Three cheers for the librarians who look after us, whether we know it or not. As a student, teacher, researcher, and citizen I work with a wide range of information resources everyday. Whether I step into a library building or not, a large proportion of those resources are available to me because librarians work to make them available to me. Even when I use resources that come to me without the direct intervention of librarians and library staff, I am benefiting from the worlds of education, research, and democratic governance, including values of access and privacy, that librarians work hard to foster and defend everyday. I cannot say thank you enough for their work.

In his round up on “Anthropology and Open Access” (dealing with HR 3699 and SOPA), Jason Antrosio at Anthropology Report has kindly cited my comment on Ryan Anderson’s Savage Minds post on these themes. Under my own by-line, here is what I said in response to Ryan’s post. (Ryan is the Savage Mind who kindly interviewed me on OA issues in anthropology a while back.)

It is crucial that faculty and graduate students are part of the push back (against SOPA and HR 3699) for a number of reasons.
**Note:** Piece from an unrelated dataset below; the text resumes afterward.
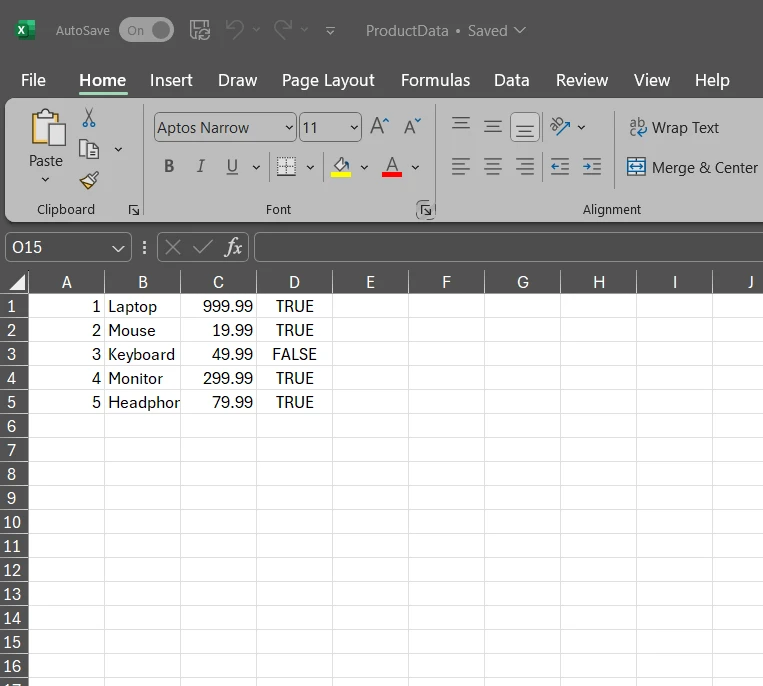Click the Insert Function fx icon

pyautogui.click(x=233, y=247)
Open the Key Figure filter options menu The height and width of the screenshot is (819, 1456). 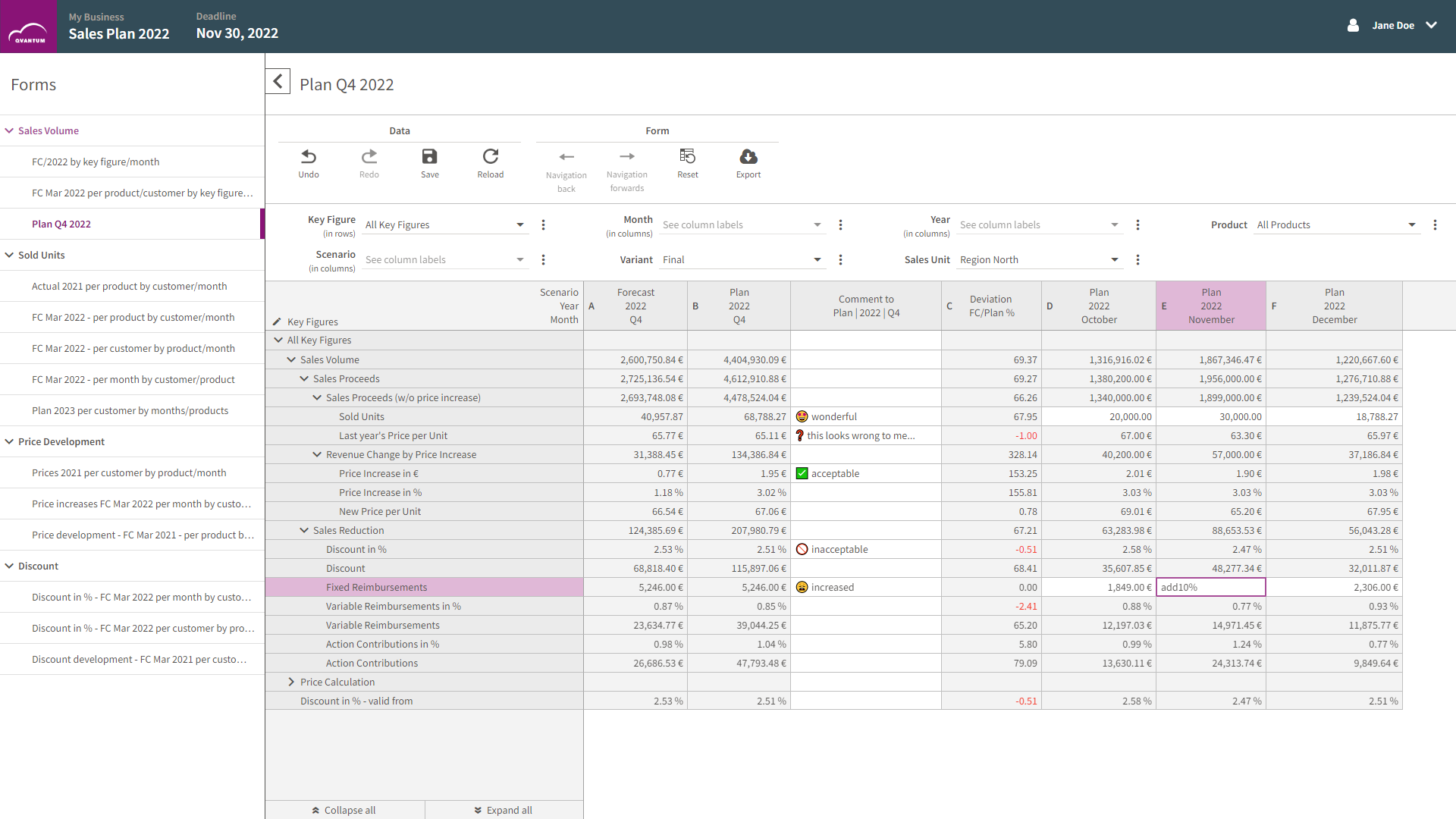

One of which is that we need, in doing so, to give the librarians a morale boost. They have been fighting for us on this front for decades with too few of us knowing or caring about it. They have been getting tired, really tired. The way that, on this one, faculty and graduate students have been unusually vocal, has been encouraging to them. We need their help. Keep it up.

Thankfully tons of smart people have been explaining the problems with H.R. 3699 and SOPA. I could list links all day. If you do not yet know about these issues, dive in quickly and get them figured out.